Law firms often ask the question "How much traffic should I expect to my website?" To understand my answer to that question, you need to understand the concept of a "thin market" and its implication to the client development strategies of law firms.
Believe it or not, legal marketing and selling refrigerators have a lot in common - both are thin markets characterized by relatively few buyers at any given point in time. Just as only a few households will buy a refrigerator in your area today, only a few prospects will enter the market in your firm's practice areas.
For law firms, the challenges of doing business in a thin market are obvious. Only a few good prospects enter the market on any given day, for any given practice area, in any given geographic area. Law firms typically don't know when new prospects will be entering the market. Many firms compete for the same few prospects.
The implications of the thin market for law firm marketing are far-reaching. From a strategic perspective, firms must maximize their exposure in order to increase their chances of being seen by the best prospects. That means using a "media mix" to deliver their message to the largest possible audience of qualified prospects, and marketing continuously (24/7) to reach new prospects when they enter the market and make buying decisions.
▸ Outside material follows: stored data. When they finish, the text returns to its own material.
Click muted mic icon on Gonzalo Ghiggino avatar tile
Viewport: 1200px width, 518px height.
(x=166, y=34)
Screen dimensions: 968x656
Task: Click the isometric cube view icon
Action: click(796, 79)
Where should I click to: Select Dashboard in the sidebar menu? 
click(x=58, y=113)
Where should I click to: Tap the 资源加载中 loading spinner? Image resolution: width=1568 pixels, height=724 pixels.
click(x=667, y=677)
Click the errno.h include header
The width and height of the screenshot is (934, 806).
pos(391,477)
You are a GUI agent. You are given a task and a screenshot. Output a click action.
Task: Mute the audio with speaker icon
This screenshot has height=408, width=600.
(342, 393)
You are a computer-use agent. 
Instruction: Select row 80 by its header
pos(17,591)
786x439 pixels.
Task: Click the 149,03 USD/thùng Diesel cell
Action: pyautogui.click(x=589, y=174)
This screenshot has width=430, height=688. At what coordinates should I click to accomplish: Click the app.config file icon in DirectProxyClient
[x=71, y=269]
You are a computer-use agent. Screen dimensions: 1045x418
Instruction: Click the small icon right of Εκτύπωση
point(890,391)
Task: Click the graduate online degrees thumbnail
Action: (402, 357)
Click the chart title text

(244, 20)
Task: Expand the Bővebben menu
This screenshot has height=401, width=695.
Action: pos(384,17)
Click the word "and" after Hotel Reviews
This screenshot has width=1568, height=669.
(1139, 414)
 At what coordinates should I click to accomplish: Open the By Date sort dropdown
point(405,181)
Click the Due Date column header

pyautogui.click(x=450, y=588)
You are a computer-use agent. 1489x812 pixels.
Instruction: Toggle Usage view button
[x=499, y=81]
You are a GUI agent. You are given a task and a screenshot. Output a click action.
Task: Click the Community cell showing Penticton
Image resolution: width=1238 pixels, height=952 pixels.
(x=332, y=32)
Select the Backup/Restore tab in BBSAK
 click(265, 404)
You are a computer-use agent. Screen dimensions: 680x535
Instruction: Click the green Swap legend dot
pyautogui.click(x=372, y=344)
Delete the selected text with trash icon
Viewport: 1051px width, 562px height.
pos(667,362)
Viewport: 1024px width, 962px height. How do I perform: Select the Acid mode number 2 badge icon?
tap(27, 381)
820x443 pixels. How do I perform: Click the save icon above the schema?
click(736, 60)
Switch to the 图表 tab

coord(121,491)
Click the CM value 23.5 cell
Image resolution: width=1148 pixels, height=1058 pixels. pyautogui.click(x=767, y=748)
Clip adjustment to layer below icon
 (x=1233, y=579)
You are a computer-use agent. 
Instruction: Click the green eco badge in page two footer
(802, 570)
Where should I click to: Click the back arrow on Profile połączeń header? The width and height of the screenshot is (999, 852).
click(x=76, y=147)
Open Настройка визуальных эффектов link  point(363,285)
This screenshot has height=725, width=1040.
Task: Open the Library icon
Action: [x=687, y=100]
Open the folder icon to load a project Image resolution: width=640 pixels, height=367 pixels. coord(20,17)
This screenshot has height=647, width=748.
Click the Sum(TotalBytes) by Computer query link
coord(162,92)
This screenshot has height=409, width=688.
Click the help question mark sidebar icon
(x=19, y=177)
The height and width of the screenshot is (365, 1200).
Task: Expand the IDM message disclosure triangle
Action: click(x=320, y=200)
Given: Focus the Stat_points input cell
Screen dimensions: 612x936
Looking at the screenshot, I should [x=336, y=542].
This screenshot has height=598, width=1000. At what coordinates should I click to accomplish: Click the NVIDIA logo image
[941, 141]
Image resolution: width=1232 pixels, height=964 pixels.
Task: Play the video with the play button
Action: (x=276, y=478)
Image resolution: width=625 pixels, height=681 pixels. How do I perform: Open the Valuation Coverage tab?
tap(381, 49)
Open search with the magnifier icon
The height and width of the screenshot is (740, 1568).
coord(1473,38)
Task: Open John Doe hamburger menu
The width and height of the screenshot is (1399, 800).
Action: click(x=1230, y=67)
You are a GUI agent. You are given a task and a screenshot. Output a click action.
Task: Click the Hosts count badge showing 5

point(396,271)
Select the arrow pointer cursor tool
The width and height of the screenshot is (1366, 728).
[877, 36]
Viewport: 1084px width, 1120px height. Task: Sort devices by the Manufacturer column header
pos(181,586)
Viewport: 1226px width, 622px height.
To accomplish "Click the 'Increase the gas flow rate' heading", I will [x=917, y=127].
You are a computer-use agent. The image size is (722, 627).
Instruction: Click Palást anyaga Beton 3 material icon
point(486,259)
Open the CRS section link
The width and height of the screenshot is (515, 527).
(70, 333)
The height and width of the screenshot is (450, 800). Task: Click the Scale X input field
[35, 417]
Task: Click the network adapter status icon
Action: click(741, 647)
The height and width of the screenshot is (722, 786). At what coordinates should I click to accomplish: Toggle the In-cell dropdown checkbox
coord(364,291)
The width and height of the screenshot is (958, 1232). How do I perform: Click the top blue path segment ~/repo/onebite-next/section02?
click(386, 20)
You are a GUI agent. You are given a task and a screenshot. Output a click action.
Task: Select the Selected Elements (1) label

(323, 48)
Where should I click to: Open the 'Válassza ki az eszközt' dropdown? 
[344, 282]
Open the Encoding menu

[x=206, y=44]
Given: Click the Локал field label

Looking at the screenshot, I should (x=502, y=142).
No media meets these critical marketing requirements better than the Internet. Over 66% of all American households use the Internet every day, and those consumers are increasingly relying upon the Internet instead of the Yellow Pages to make buying decisions. Only the Internet provides detailed content on legal issues and complete information on law firms that help consumers make more informed buying decisions. Law firms need to market within the context of those buying decisions, reaching prospects with persistent marketing across multiple consumer venues - FindLaw, AOL, Yahoo!, and others.
Successful firms will focus on attracting the best-qualified prospects to their websites with targeted marketing and value-added content, then converting them with calls to action and intake forms. Those leads will result in the most profitable cases. In the thin market of law firm marketing - and selling refrigerators - quality of prospects will always be more important than quantity.